Phillip Mitchell Landrum (September 10, 1907 – November 19, 1990) was an American lawyer, World War II veteran, and politician who served twelve terms as a Democratic U.S. representative from Georgia from 1953 to 1977.

== Biography ==
Born in Martin, Georgia, Landrum attended the public schools and Mercer University, in Macon, Georgia.
He graduated from Piedmont College, in Demorest, Georgia (A.B., 1939) and from the Atlanta Law School (LL.B., 1941).
While in college and law school, Landrum worked as Superintendent of Nelson (Georgia) High School (1937–1941).
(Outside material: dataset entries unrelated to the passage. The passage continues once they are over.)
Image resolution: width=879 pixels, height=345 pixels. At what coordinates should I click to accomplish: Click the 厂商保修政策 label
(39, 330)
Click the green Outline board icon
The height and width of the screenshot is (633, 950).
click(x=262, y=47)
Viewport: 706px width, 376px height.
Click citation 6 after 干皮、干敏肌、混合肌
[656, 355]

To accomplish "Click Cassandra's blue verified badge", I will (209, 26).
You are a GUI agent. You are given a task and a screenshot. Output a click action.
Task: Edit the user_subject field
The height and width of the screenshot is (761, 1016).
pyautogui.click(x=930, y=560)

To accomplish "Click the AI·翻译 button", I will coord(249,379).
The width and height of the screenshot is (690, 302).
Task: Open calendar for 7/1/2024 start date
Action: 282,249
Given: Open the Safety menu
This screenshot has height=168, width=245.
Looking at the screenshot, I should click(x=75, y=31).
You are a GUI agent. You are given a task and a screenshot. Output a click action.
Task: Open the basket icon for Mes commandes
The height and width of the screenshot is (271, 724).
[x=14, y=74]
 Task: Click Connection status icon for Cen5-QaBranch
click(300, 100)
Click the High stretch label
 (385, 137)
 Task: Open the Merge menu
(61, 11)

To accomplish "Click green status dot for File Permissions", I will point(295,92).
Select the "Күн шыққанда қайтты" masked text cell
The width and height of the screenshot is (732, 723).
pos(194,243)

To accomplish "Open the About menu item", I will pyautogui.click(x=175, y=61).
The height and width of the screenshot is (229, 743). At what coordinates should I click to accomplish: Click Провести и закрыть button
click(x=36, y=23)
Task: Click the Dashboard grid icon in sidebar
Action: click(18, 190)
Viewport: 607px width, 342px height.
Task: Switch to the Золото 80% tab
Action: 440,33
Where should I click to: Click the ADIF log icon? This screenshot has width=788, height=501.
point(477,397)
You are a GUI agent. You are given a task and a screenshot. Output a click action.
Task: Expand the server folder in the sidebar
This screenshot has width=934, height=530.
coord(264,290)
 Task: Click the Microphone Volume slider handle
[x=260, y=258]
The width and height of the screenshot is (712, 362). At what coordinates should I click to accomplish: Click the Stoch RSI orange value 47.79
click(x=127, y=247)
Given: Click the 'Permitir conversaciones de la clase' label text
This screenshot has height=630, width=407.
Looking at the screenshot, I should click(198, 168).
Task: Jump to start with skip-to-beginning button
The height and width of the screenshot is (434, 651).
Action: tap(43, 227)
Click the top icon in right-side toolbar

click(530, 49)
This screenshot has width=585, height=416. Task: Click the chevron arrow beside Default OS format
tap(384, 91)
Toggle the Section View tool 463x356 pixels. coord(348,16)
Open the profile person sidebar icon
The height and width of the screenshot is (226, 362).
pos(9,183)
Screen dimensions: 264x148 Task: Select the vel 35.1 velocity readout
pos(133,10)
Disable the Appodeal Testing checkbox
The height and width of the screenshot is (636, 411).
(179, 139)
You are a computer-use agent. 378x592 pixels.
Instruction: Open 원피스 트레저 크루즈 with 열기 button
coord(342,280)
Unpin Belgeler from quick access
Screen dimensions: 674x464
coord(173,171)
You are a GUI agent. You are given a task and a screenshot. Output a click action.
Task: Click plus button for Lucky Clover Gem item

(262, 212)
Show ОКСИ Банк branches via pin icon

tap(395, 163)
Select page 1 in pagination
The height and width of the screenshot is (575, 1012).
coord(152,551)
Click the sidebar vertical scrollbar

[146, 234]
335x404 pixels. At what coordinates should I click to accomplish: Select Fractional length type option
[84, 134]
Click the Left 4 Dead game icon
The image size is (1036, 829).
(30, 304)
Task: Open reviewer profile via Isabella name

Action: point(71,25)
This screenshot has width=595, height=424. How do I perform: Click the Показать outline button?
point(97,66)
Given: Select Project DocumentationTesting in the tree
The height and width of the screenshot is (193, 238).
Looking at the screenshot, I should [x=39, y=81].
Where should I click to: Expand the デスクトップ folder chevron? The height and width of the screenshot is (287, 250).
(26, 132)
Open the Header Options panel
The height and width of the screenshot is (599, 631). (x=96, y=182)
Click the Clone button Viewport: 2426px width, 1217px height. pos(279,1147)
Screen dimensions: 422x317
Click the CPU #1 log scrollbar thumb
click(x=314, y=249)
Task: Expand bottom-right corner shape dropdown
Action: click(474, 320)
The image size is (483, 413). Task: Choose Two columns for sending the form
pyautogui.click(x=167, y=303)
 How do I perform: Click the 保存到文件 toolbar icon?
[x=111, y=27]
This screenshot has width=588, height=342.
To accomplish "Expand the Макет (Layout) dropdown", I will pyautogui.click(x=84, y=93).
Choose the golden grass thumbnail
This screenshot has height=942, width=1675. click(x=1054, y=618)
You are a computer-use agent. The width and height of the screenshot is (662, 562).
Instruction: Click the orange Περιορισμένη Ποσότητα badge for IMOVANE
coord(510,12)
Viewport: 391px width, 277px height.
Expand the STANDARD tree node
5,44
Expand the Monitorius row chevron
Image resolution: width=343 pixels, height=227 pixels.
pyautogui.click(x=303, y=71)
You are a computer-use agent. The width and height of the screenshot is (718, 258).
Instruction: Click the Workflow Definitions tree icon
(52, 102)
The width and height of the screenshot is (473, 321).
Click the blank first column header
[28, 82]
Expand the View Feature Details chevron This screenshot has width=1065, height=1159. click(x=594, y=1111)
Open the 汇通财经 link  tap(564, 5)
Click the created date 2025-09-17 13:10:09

He was admitted to the bar in 1941 and commenced the practice of law in Canton, Georgia.

=== World War II ===
During the Second World War, Landrum enlisted as a private in the United States Army Air Corps on October 2, 1942. He served in Europe and was discharged on June 1, 1945, as a first lieutenant.

=== Early career ===
After his discharge from the military, Landrum was briefly employed by the Veterans' Administration. He then served as assistant attorney general of the State of Georgia in 1946-1947, and as Executive secretary to Governor Melvin E. Thompson in 1947-1948.

=== Congress ===
He returned to the practice of law in Jasper, Georgia until he was elected as a Democrat to the Eighty-third and to the eleven succeeding Congresses (January 3, 1953 – January 3, 1977). While he easily won twelve general elections, he faced strong opposition in several primary elections, including from a young Zell Miller in 1964 and 1966.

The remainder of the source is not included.